Samuel Nowlein (April 3, 1851 – December 5, 1905) was a Native Hawaiian Colonel who was a monarchist and known for organizing the 1895 Wilcox rebellion against the Republic of Hawaii before being caught and arrested during the rebellion.

==Biography==
===Family===
Nowlein was born on April 3, 1851, as the son of Michael James Nowlein who was of British origin and Akela Kaliko Kupanaha who was of Native Hawaiian origin. He would go on to marry Lucy Keakealani Ahying and had three children with her.

===Role in the overthrow of the monarchy===
Nowlein was a member of the Royal Guards of Hawaii with the oldest documented instance of his service being since 1885. Nowlein served as Captain of the Royal Guards of Hawaii and during his time there, Nowlein along with figures like Robert William Wilcox and Charles Burnett Wilson, planned to launch a coup to overthrow Kalākaua and replace him with Liliʻuokalani but the plot never came to fruition as it was accidentally discovered in January 1888. Despite this however, he remained as a member of the Royal Guards until the Overthrow of the Hawaiian Kingdom, in which, Nowlein raised a total of 496 soldiers to defend the Queen after negotiations had failed with Lorrin A. Thurston.
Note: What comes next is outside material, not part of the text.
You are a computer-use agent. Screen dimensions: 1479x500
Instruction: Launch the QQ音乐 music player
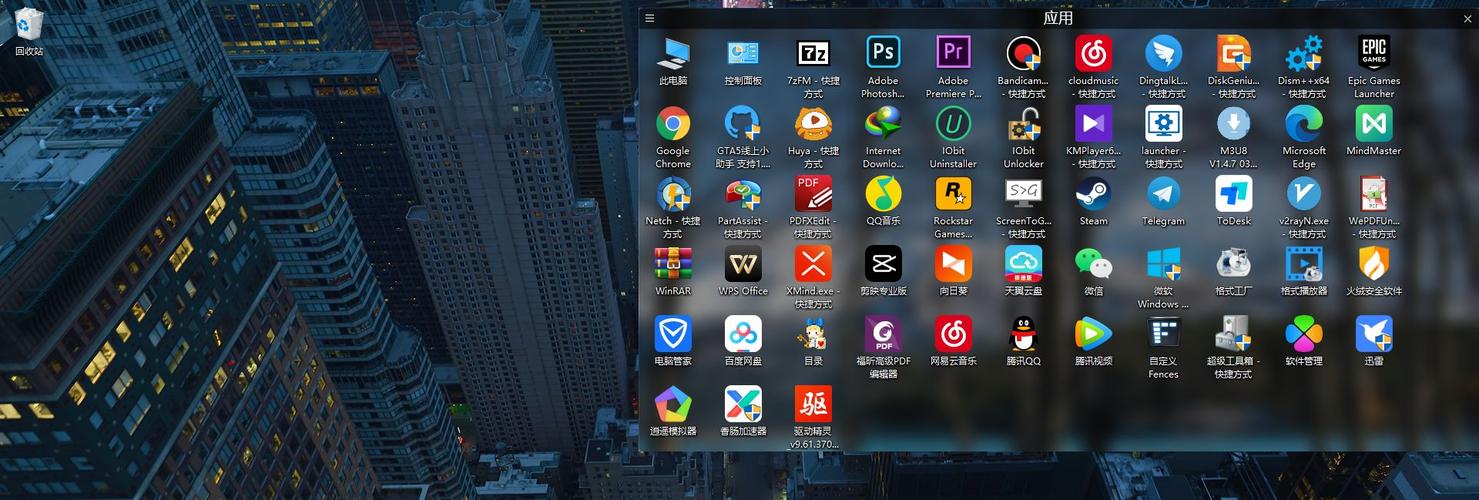(x=883, y=194)
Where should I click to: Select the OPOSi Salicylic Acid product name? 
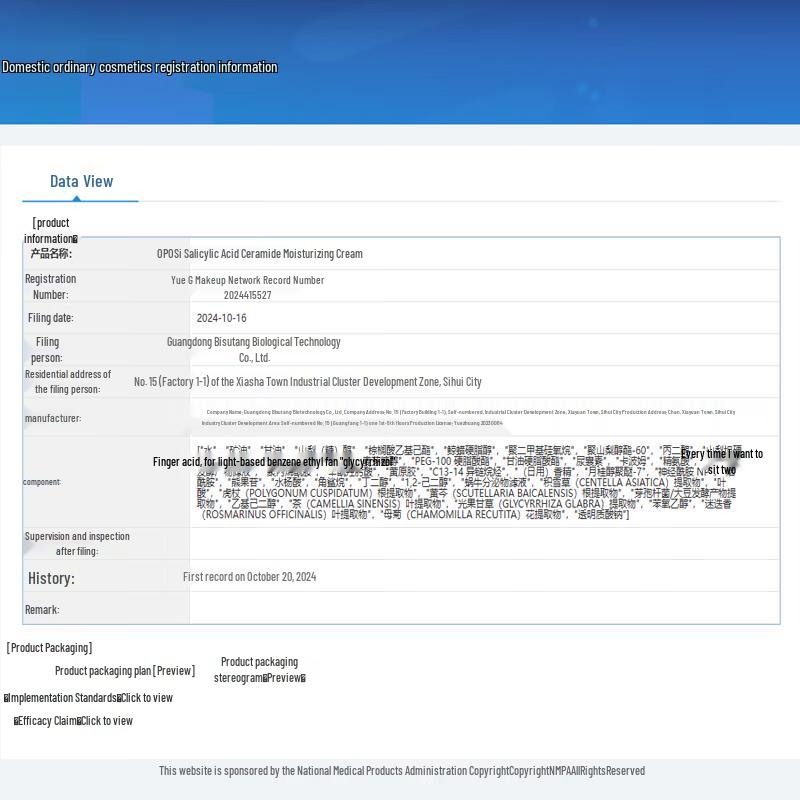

Despite this however, the Monarchy was abolished anyways and the Provisional Government of Hawaii was established.

===1895 Wilcox Rebellion===

In 1895, following the creation of the Republic of Hawaii, Nowlein was involved in another plot with Wilcox and when the rebellion began, Nowlein played a prominent role in the Battle of Mōʻiliʻili and while the battle initially went well, when the government brought out a Howitzer, 33 of Nowlein's men surrendered and Nowlein and a few others managed to escape, leaving the rest of his men to their own fates however Nowlein was found and arrested on January 14 with three lieutenants with a sentence of five years in prison however Sanford B. Dole pardoned Nowlein and the rest of the royalists after they served part of their sentence.